## Excerpted passage
Transfer as a Contribution to Capital
If USBr transfers the rights to intangible property to a foreign
corporation (different from that to which it belongs) as a
contribution to capital, and the transfer is structured so as to
qualify for treatment under §351, then the transfer would be
tax-free. Section 367(d) would not apply because USBr is a branch of a
foreign corporation and, therefore, not a U.S.
person.16 Dividends received from
the foreign corporation would not be effectively connected
income.17 If an income tax treaty
applies, the §351 transfer would likely still be
tax-free,18 but the dividends
received might be considered attributable to the permanent
establishment. As mentioned earlier, USBr could elect to apply the
Code provisions and not the treaty
provisions.

## Supplied data
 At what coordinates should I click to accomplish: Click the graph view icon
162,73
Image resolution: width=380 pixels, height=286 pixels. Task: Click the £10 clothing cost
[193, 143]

## Work instructions
Reproduce the part of the capital contribution passage that begins at the words "Transfer as a" and stops after the words "therefore, not a U.S.". The lines above were taken from a different source than the capital contribution passage.

## Correct answer
Transfer as a Contribution to Capital
If USBr transfers the rights to intangible property to a foreign
corporation (different from that to which it belongs) as a
contribution to capital, and the transfer is structured so as to
qualify for treatment under §351, then the transfer would be
tax-free. Section 367(d) would not apply because USBr is a branch of a
foreign corporation and, therefore, not a U.S.